Task directions –
Find the line with "Viewport: 1914px width, 877px height." in the records below. Copy it and every line after it, up to and including the line with "Click the yellow star icon beside 网络管理".
··· Task data ···
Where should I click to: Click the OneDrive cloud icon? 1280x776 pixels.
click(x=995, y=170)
···
··· Task data ···
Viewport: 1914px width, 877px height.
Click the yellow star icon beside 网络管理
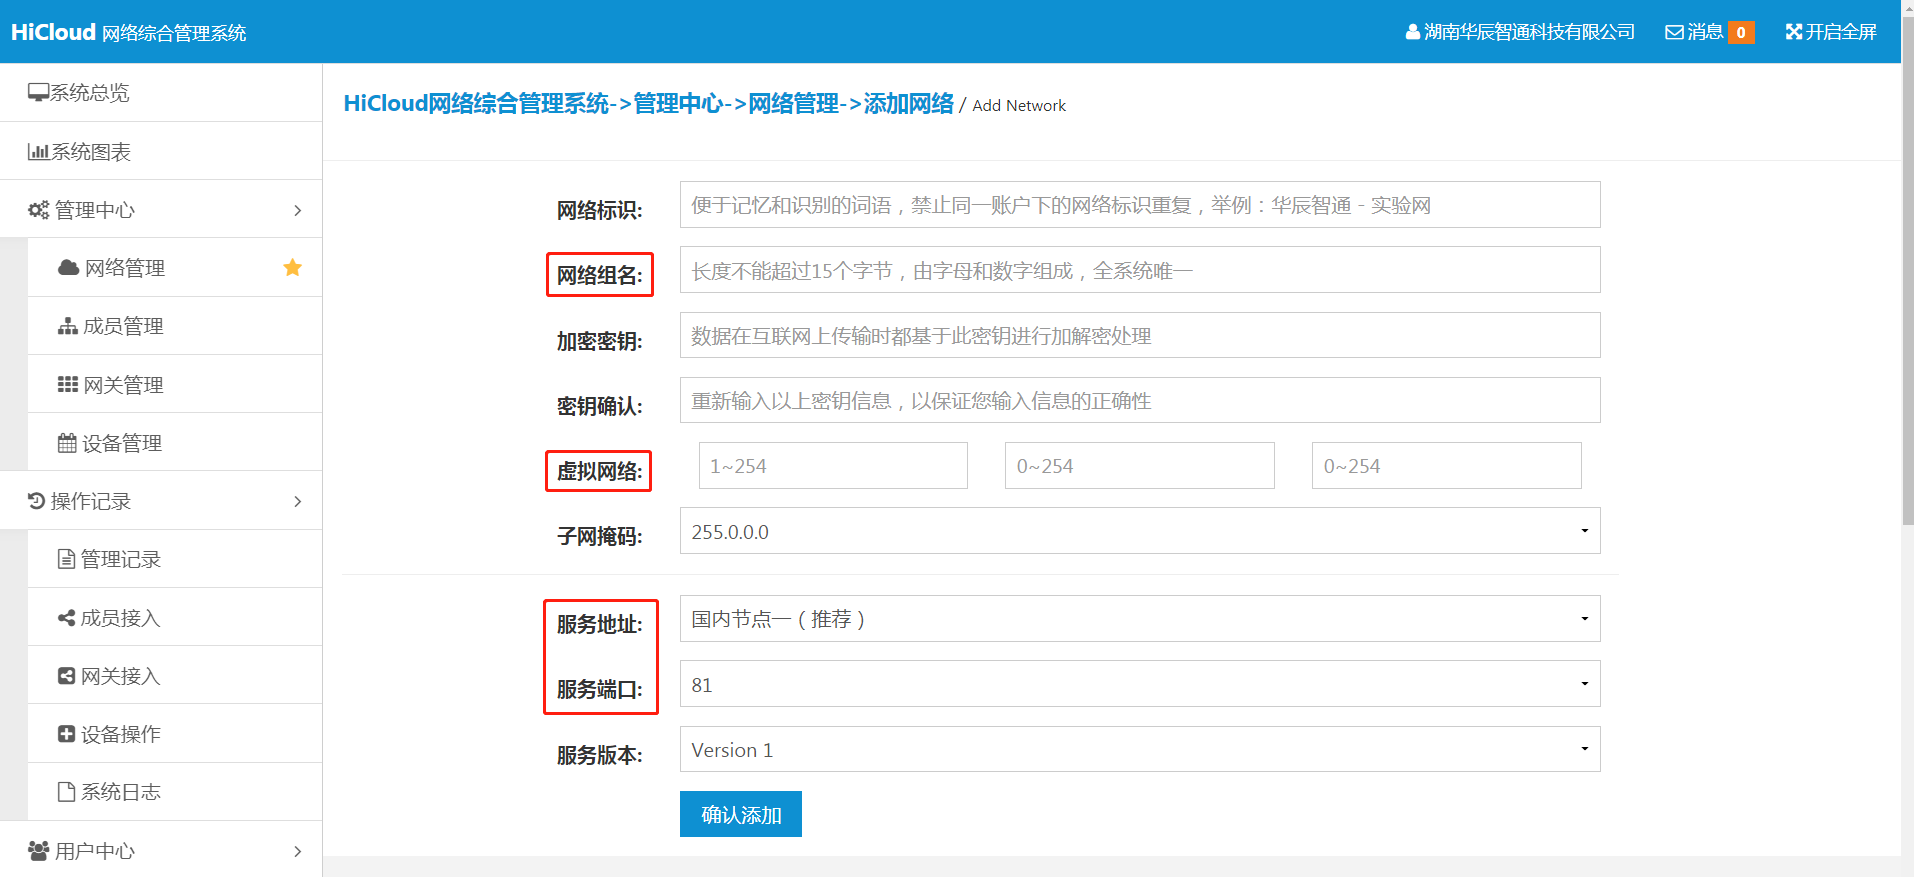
···
··· Task data ···
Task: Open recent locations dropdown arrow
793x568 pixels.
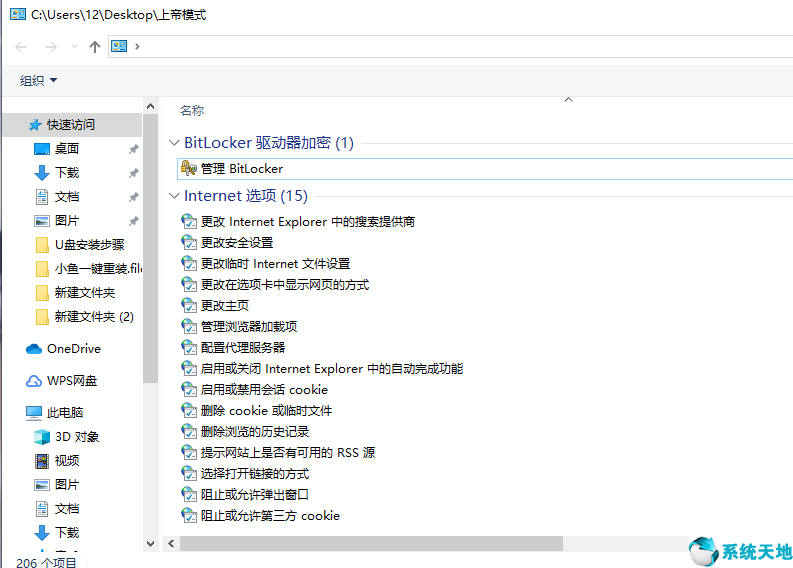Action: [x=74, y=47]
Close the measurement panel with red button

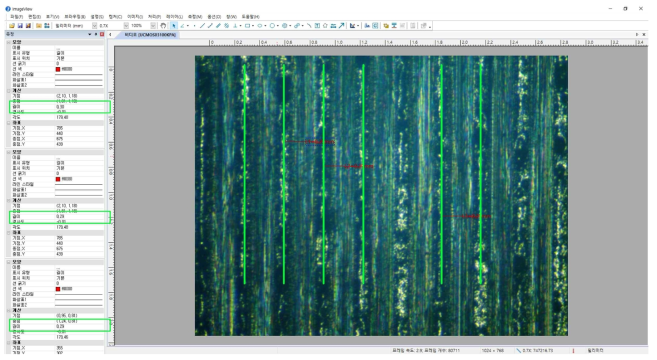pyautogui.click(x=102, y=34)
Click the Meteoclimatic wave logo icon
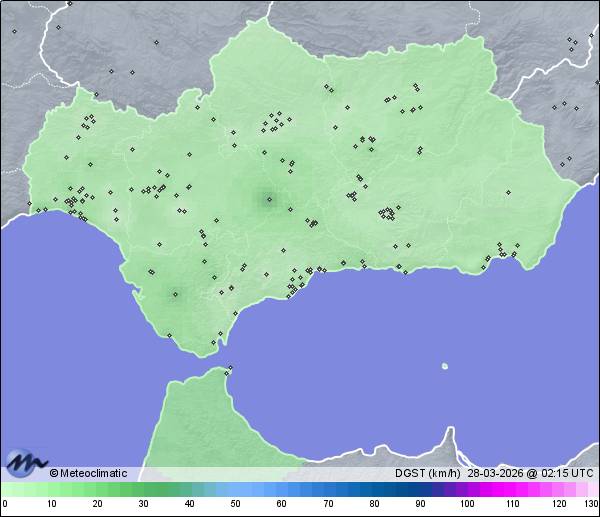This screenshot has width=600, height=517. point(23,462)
···
Response area –
Viewport: 1914px width, 877px height.
Click the yellow star icon beside 网络管理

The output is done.